Let $A \in \mathbb{R}^{n \times n}$ and $X, Y \in \mathbb{R}^{n \times r}$. Consider the function \begin{equation} H \left( X , Y \right) := \dfrac{1}{2} \left\lVert A - XY^{T} \right\rVert _{F}^{2} , \end{equation} where $\left\lVert \cdot \right\rVert _{F}$ denotes the Frobenius norm.

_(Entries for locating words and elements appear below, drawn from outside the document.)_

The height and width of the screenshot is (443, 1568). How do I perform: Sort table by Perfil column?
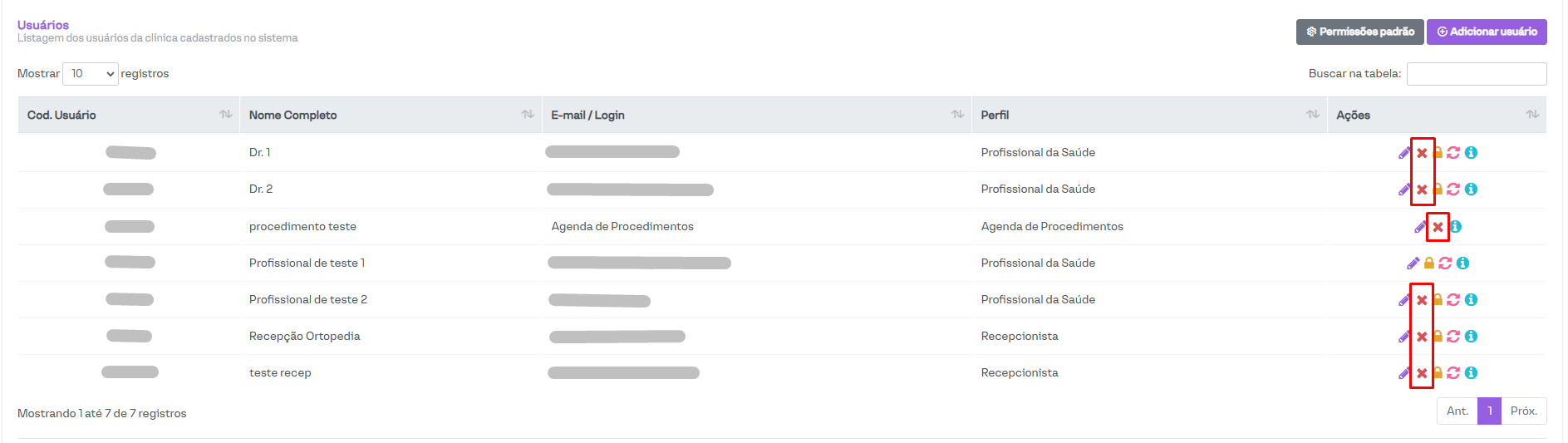pyautogui.click(x=1149, y=116)
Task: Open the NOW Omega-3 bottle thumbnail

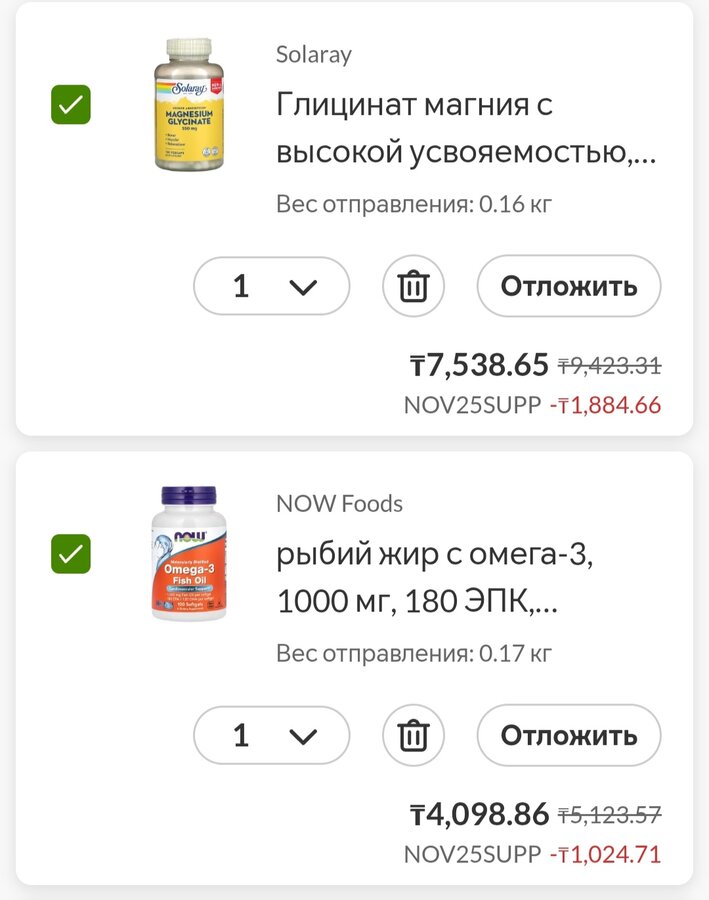Action: [189, 553]
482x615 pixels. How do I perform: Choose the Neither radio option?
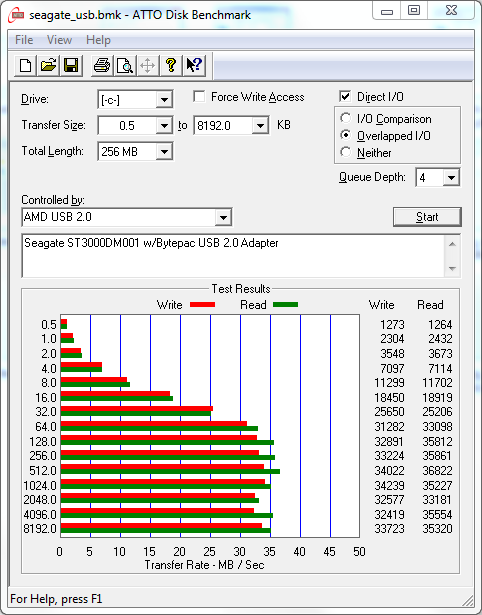pos(346,152)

The first one seems to be easy. I used the chain rule to get \begin{equation} \nabla_{X} H \left( X , Y \right) = \left( A - XY^{T} \right) \nabla_{X} \left( - XY^{T} \right) = - \left( A - XY^{T} \right) Y^{T} . \end{equation}
For the second one, as $A - XY^{T} = A - \left( X^{T}Y \right) ^{T}$, we have \begin{align} \nabla_{Y} H \left( X , Y \right) = \left( \left( A - XY^{T} \right) \nabla_{Y} \left( - \left( X^{T}Y \right) ^{T} \right) \right) ^{T} & = \left( - \left( A - XY^{T} \right) X^{T} \right) ^{T} \\ & = - X \left( A - XY^{T} \right) ^{T} . \end{align}
Is my $\nabla_{Y} H \left( X , Y \right)$ formula correct?
And is there other approaches to compute the gradient. I guess we can compute $H \left( X + \delta X , Y \right)$ then deduce the gradient from the difference $H \left( X + \delta X , Y \right) - H \left( X , Y \right)$.